Monday, September 14, 2009

DARE-DEVIL ACES, February 1946

FEBRUARY 1946, Volume 33, No. 2

Cover art by Fredrick Blakeslee

When war birds roar over bullet-scarred skies, a certain breed of fighters will always vow: "I am knocking out enemy wings today - or this is my last dogfight!"

DECOY MANEUVER by Logan C. Claybourne
White-faced, tense, he went up for his last fateful dogfight - a man who had to give his life away - to save another man's medals!

Robert Sidney Bowen, Jr. (1900-April 111977) was a World War I aviator, newspaper journalist, magazine editor and author who was born in Boston, Massachusetts and died of cancer in Honolulu, Hawaii at the age of 76.  He is best known for his boys' series books written during World War II, the Dave Dawson War Adventure Series and the Red Randall Series. He also worked under the name R. Sidney Bowen and under the pseudonym James Robert Richard.  

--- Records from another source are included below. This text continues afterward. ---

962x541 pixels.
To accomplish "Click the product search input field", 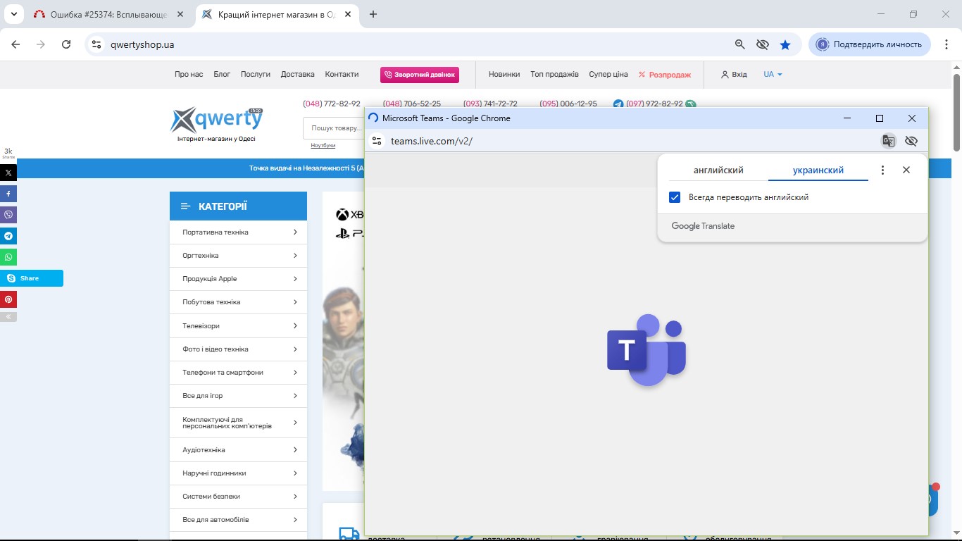I will pos(335,128).

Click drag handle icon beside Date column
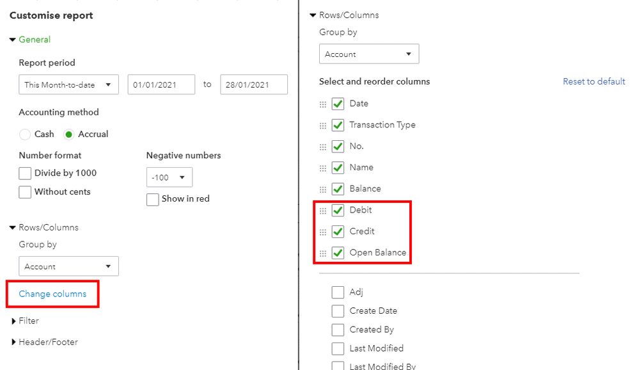click(x=323, y=104)
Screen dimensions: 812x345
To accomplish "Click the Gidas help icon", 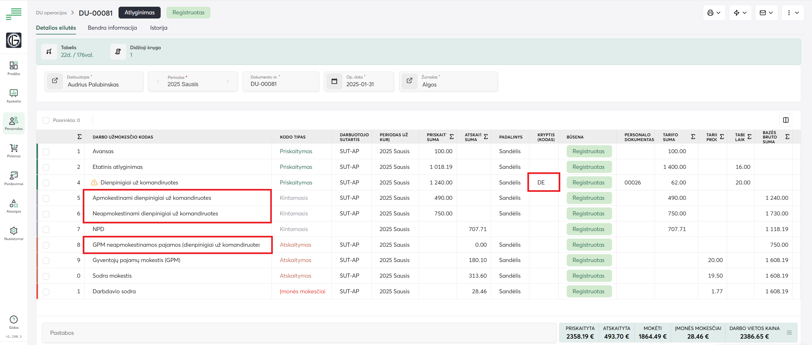I will coord(14,320).
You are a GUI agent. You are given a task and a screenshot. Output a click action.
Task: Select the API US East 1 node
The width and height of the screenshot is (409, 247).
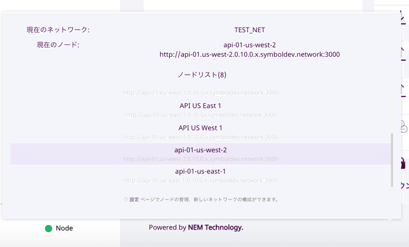pos(200,109)
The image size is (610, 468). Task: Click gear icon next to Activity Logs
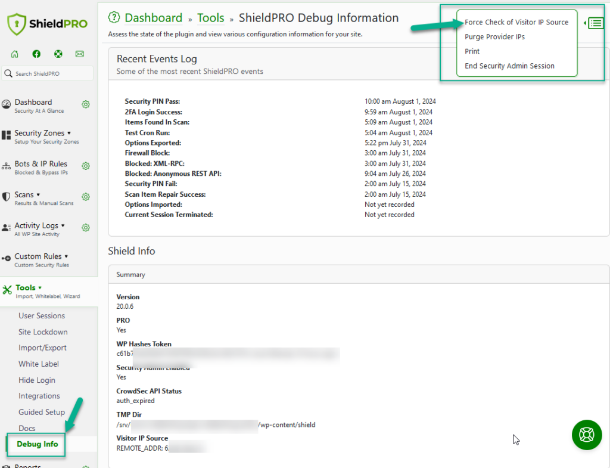click(x=85, y=228)
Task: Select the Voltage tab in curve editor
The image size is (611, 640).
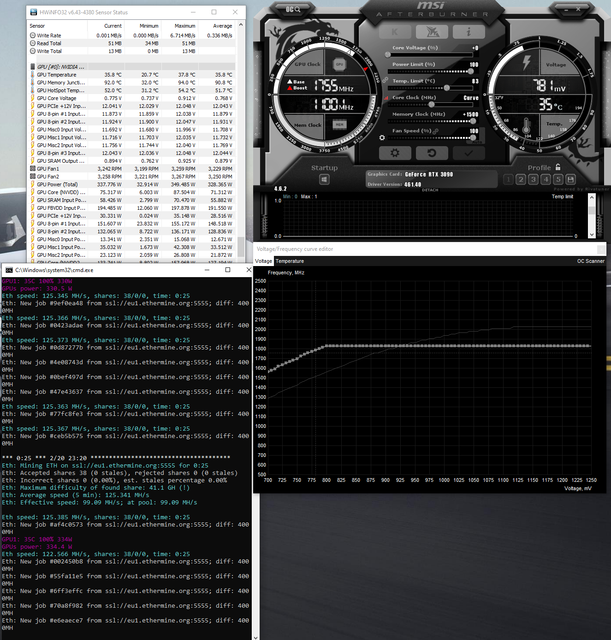Action: pos(263,261)
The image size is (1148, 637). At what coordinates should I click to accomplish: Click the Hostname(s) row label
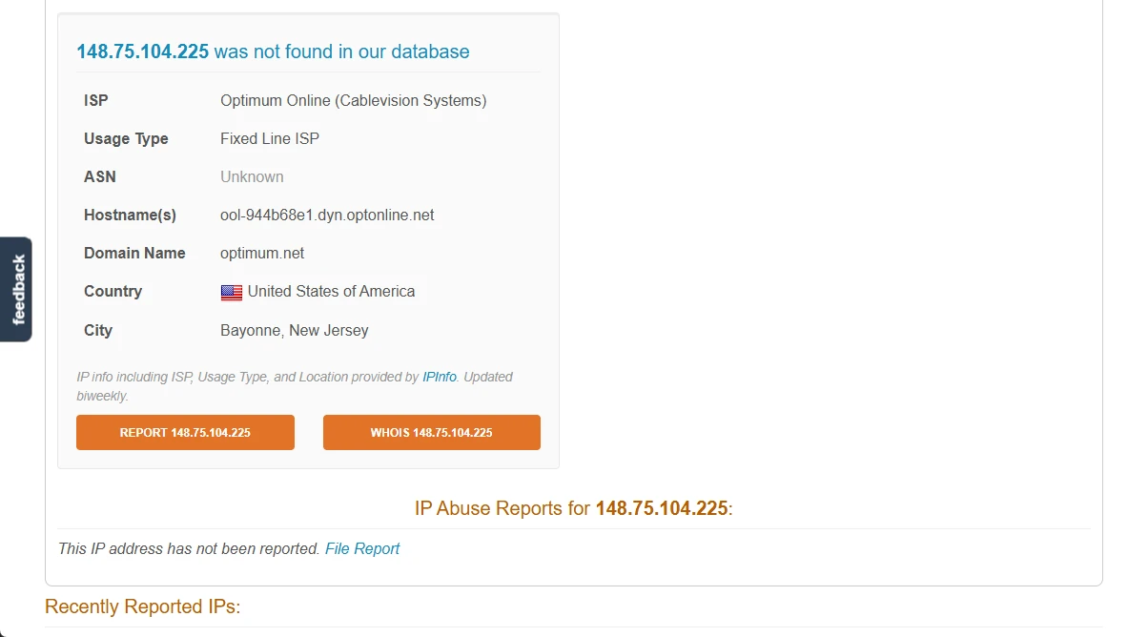(130, 215)
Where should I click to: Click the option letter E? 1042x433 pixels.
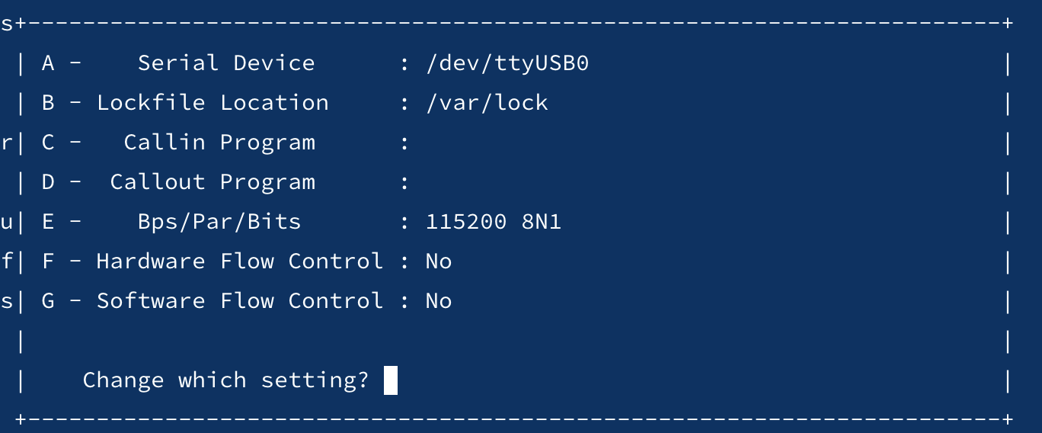pyautogui.click(x=48, y=222)
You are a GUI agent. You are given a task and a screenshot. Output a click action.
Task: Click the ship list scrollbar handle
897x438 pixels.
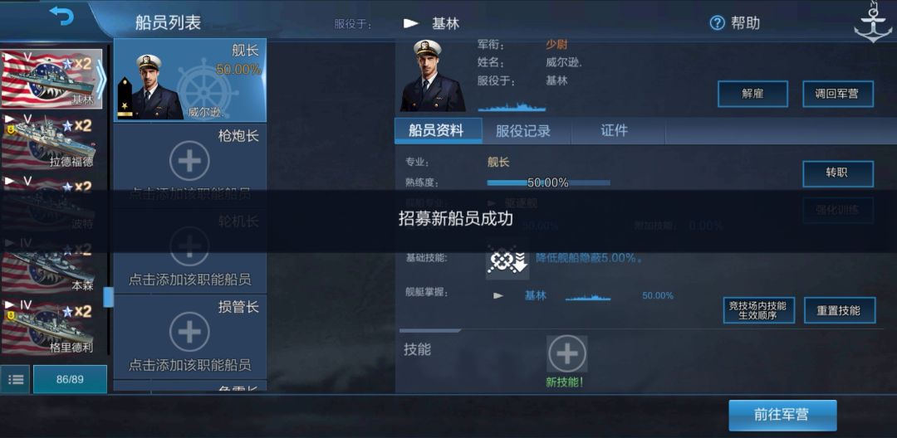coord(107,297)
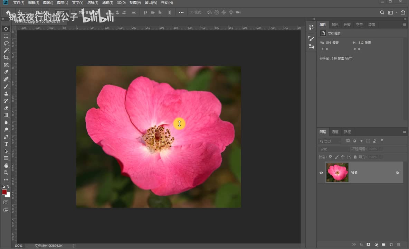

During this time, Bowen lived in Wilton, Connecticut, writing seven days a week, from 9 to 5, in an office that he rented over an old garage. He averaged 10,000 words per day, and could complete a novel in ten days. He also never revised his work, believing that any tampering with the story would ruin it.

Frederick Manley Blakeslee was born December 4, 1898 in Buffalo, NY. He studied mechanical drafting and basic art training at the Albright Art School in Buffalo.

He worked from 1915 to 1920 in the drafting department of the Curtiss Aeroplane Factory, which was only three blocks from his family home. He was transferred to a Brooklyn factory in 1921, and afterwards studied art at Brooklyn's Pratt Institute, and received his certificate in 1926.

Blakeslee became a leader in the field of avaiation pulps, as well as a top cover artist for railroad pulps. He was also a top pen & ink man, who drew over one thousand interior black and white story illustrations for Popular Publications, his primary publisher. Blakeslee painted 423 pulp covers — 306 of those appeared on every issue of Battle Birds, Captain Combat, Dare-Devil Aces, Dusty Ayres and His Battle Birds, andG-8 and His Battle Aces, which was an amazing feat that no other pulp artist can claim.

He and Harry Steeger (publisher and founder of Popular Publications) lived on Long Island and were both sailing enthusiasts. They volunteered for the civilian Coastal watch during WWII and "watched for U-Boats" while they were doing their sailing.